We decided to answer the above via a data driven approach, a.k.a., benchmarking. We first decided to do a barebones set of synthetic benchmarks around TensorFlow followed by running our own in-house benchmarks based on our own workloads. We picked the CNN models: resnet50, inception3 and vgg16 as a reference. We ran the benchmarks on systems with the latest NVIDIA GPUs (e.g. V100) vs. their previous generation (e.g. P100) and we validated our simple hypothesis – virtualization layers when “set up correctly” lead to high, almost bare metal performance for our compute intensive ML workloads. We also compared by running the exact same workload on a public-cloud based GPU optimized node and the performance of the UCS systems (bare metal and hyperconverged) were equivalent. We have also run our internal training workloads on the same setup on a wide variety of workloads, and we have been very satisfied by the performance. This gave us the confidence to consider UCS as a viable long-term investment for our own long-term AI/ML training workloads, in addition to our public cloud spend (for our elastic needs). We will be validating the above choices very rigorously, as we transition to a hybrid infrastructure setup.

Another factor important to us was the ease of use. The UCS management stack takes the pain out of bare metal management and is as easy to use as our public cloud assets. This mitigates one of our key concerns (to consider private infrastructure for AI/ML). The NVIDIA and TensorFlow toolchains install the same way as they would on any other hardware platform.
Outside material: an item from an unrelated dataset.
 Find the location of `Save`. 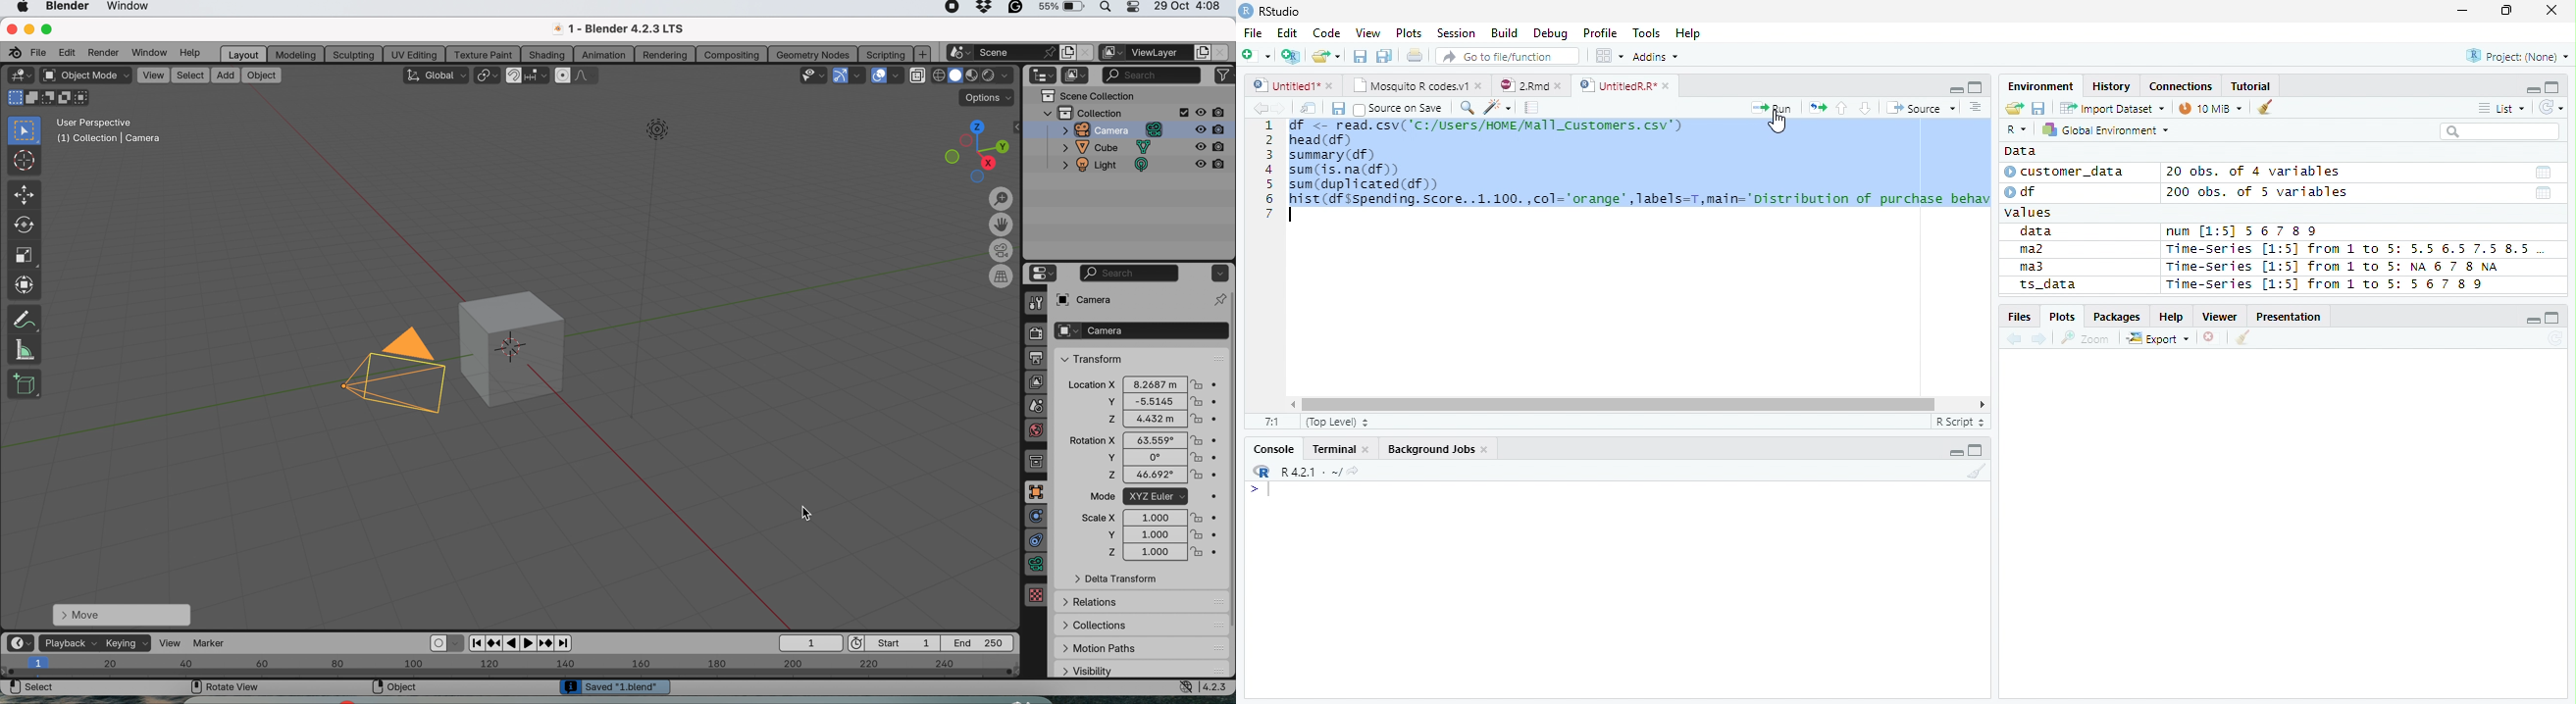

Save is located at coordinates (1337, 108).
Also, Cisco UCS fulfills the need for a compelling on-premise solution to build models on data that cannot leave our premises.

For now, our infrastructure choices are clear – in the multicloud world we live in, leveraging a combination of public clouds and managed hyperconverged infrastructure (HyperFlex) is a very balanced option. For software, we continue to use TensorFlow and we feel confident transitioning to Kubernetes will not disrupt our application workflows.